→ Exercise
Your output should consist solely of the lines from the one with "At what coordinates" through the end of the records, reproduced exactly, both ends included.

○ ○ ○ ○

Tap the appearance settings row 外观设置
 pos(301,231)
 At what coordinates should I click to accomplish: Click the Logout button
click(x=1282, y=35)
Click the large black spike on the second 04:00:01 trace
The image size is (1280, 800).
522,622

○ ○ ○ ○

→ Your solution
 At what coordinates should I click to accomplish: Click the Logout button
click(x=1282, y=35)
Click the large black spike on the second 04:00:01 trace
The image size is (1280, 800).
522,622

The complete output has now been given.